The bond market has come unglued in the last few days. This kind of bond volatility (to the downside) in a weakening economy must be taking out some leveraged players that we may hear about later. As much as Treasury yields have moved recently, yields in Europe have been even more violent. Treasuries have started pricing in the worst possible scenario for Fed tightening, and the massive losses in the past few days have infected the long end of the curve, as the short end led the selloff late last week, and this week, its been the long end taking the brunt of the punishment.
Bond investors and stock investors are just different. Those who buy bonds are conservative, and are looking to protect capital while collecting some yield. They eschew risk, and are more easily unnerved when losses get big. 2022 has been a heart attack for bond investors, and I'm sure a lot of retired elderly parked out in bonds expecting their assets to be safe have gotten a rude awakening. That's why you've had this big selloff when everyone realized that the Fed really has blinders on, hawkish blinders, raising rates relentlessly, economy be damned. Bond investors have been taking more punishment than stock investors, as you can see by this chart:
Take a look at the 3 month performance of TLT, AAPL, and TSLA. TSLA is up 19.7%, AAPL is up 6.7%, and TLT is down 9.6%.
Stock investors have quite a different view of the current market than bond investors. As much as I hear stock investors being bearish and pessimistic, they haven't sold much, while bond investors have been more quiet, but much more terrified of this market, selling down, as you can see in the fund flows for stock and bond funds.
They are no longer piling into equity funds, like they did in 2021, but they haven't really sold much either.Based on relative valuations and the outflows that have already happened in bonds, I am getting quite bullish on the prospects for the bond market over the next 3-6 months. At 10 year yields near 4%, you are turning the tables on the risk/reward for bonds vs stocks, making this the best time to be in bonds vs stocks since 2000. I expect the inflation rate to be higher over the next 5 years than it was between 2000 and 2005, but the organic growth rate of the US is much lower than it was back then. And the level of indebtedness is much greater now than back then, with a much more financialized economy that can't function well with higher rates. So 4% in 2022 is akin to 6% in 2000.
There is recency bias in the markets that has encouraged US stock investors to hold on when the markets go down, because it always goes back up. Since the end of the bear market in 2009, deep losses in 2010, 2011, 2015/2016, 2018, and 2020 were all erased in less than 6 months, usually taking less than 3 months. This has conditioned stock investors to just hang on and not sell, which has been the main reason they haven't budged despite sounding off about their bearishness in those sentiment surveys which have become nearly useless in 2022. A bunch of fully invested bears. 2022 has been the first time in 13 years that you've actually had an
established downtrend that has made lower lows and lower highs for more
than 6 months. This is catching a lot of investors off-guard, way overexposed to risk parity, with not enough cash to buffer the volatility.

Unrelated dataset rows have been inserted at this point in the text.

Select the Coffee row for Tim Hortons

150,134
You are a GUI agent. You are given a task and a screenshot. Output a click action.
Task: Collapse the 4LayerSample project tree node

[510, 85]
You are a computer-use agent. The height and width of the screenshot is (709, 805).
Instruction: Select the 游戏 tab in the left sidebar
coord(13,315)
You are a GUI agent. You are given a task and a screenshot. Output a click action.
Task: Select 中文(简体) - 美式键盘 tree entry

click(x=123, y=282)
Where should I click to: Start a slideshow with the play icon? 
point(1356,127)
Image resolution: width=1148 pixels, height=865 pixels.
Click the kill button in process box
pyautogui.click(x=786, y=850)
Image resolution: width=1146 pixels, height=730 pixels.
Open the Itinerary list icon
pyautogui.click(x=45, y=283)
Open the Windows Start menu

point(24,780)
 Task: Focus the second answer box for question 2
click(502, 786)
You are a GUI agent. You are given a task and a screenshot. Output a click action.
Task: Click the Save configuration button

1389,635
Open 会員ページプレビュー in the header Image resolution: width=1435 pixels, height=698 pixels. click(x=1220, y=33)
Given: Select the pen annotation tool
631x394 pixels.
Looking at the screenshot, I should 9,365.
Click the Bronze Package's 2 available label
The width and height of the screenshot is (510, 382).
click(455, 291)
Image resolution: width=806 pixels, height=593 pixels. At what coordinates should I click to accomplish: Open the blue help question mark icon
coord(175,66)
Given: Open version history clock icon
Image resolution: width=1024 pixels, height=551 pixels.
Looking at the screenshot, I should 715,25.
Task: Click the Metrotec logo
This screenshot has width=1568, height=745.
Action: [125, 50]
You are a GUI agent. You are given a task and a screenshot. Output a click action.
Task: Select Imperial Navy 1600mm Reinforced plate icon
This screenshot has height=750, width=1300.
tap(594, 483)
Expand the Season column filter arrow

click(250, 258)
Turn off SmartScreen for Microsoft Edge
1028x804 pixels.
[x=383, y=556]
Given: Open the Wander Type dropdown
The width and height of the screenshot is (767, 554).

Unlike stocks, there is not much of a recency bias in the bond market. Bond investors are normally much more cautious and less sanguine about future bond returns. They are just looking to get some yield while not risking too much money. They don't expect ever higher prices and lower yields. And with all the talk about inflation and how hawkish the central banks are, you are getting levels of pessimism that are quite extreme, and don't reflect the reality that leading indicators of inflation which are trending lower. If you look at money supply growth and commodity markets, you can expect inflation to come down more than people expect in the first half of 2023. That will coincide with the end of the Fed rate hiking cycle. Those are 2 potent bullish catalysts for bonds.
The momentum is clearly bearish in the bond market, but the past few days since the FOMC meeting have been panicky selling, more than a big repricing of inflation or Fed rate hike expectations. I am still holding a small bond position, while remaining short SPX/NDX. Still see too many dip buyers who expect a short term rally, so rallies are likely to be quickly sold. The fundamentals are much worse now than it was back in June at the same price levels. And we are that much closer to the real economy entering a big slowdown.
What the Bank of England did yesterday shows how much stress is accumulating from the plunging global bond markets. Optimism from one off interventions are not bullish for stocks. Only continuous interventions via QE programs can affect market pricing for the intermediate to long term. Saving the market with these interventions without any change to their monetary policy will do nothing for the long term trajectory of the market. They are just short squeeze events.
More so than a strong dollar, a weak global bond market is more troublesome for stocks and the economy. Until you see a strong sustained bounce in bonds, which doesn't look likely until at least the next CPI release, on October 13, stock rallies will be quickly sold as there will be nothing fundamental to latch on to for the bulls. The bears are trading the fundamentals. The bulls are trading the technicals (hoping for an oversold bounce).
I think 4% 10 year yields should provide a short term floor for bonds, but there is so much damage going on in the bond market, bonds are trading like distressed assets. There is potential for overshoots to the downside. But once you get past the next couple of weeks, I think the sidelined buyers in fixed income will come back as the dust settles on the carnage, with good values left behind.